------ INFORMATION

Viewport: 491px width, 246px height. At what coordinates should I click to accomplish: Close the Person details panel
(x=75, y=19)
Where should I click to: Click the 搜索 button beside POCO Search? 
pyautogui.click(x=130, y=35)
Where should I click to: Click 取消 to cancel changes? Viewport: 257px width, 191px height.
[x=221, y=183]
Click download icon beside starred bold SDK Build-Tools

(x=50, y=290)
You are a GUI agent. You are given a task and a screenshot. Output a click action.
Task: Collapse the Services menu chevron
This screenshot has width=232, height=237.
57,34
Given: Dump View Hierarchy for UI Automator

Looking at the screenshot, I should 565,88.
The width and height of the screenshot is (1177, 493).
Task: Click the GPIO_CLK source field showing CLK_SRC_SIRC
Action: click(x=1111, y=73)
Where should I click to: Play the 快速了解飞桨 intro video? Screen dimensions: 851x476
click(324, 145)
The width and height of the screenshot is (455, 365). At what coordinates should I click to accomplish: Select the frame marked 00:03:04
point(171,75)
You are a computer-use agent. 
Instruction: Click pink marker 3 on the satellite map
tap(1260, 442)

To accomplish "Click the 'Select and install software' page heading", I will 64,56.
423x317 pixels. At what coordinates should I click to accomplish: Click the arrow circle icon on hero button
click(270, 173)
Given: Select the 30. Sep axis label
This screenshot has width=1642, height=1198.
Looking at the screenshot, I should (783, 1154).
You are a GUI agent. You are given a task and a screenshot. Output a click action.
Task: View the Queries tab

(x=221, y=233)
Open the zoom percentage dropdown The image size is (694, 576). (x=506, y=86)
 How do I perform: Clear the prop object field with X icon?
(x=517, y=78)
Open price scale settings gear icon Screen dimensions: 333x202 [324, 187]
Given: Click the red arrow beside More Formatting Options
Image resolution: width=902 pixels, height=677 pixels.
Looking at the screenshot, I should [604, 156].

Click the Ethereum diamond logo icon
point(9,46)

------------

• _TASK TO CARRY OUT_
Print exactly the lines that run from the line containing "Image resolution: width=902" to the end of the data, both ends included.

• _ANSWER TO THE EXERCISE_
Image resolution: width=902 pixels, height=677 pixels.
Looking at the screenshot, I should [604, 156].

Click the Ethereum diamond logo icon
point(9,46)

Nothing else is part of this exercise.